WHAT YOU WILL DO: Each line below that contains "agent" counts once; report the total and nothing more.

=== Section Start ===

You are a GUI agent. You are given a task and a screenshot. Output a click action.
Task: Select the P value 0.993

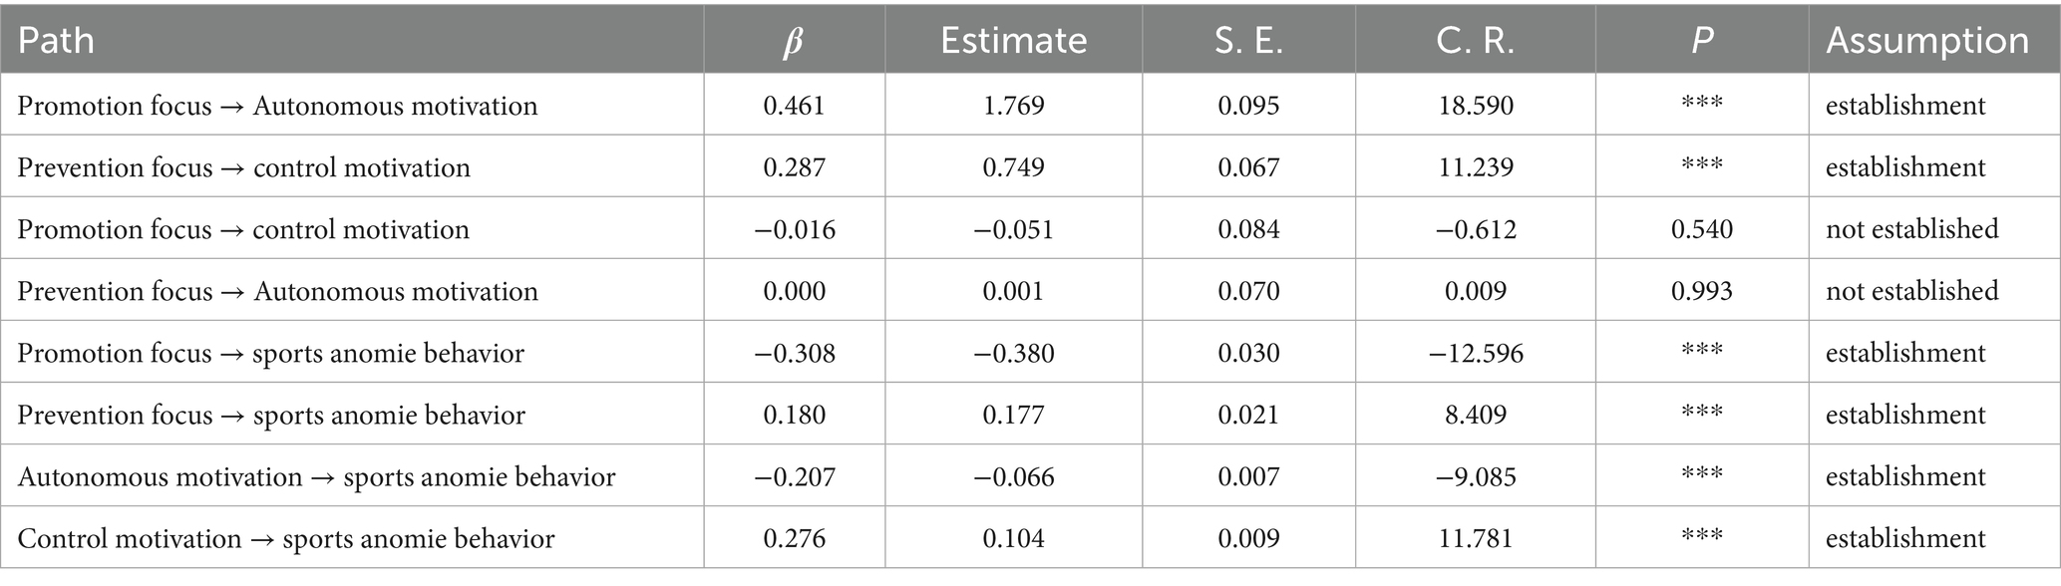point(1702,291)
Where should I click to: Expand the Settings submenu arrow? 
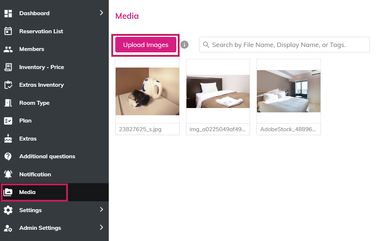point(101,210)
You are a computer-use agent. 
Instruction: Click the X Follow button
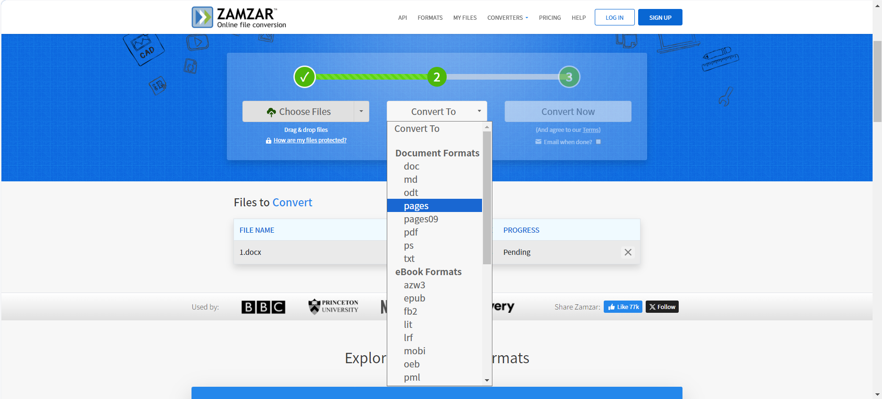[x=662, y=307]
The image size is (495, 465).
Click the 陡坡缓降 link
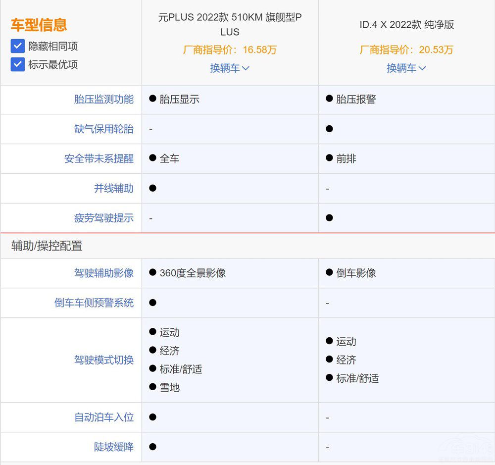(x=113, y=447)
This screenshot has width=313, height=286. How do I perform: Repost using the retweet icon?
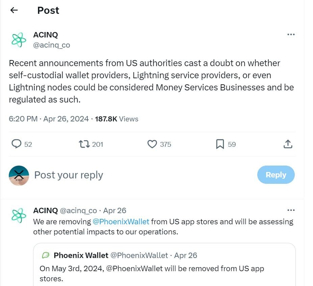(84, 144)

=== Section End ===

ANSWER SPACE: 2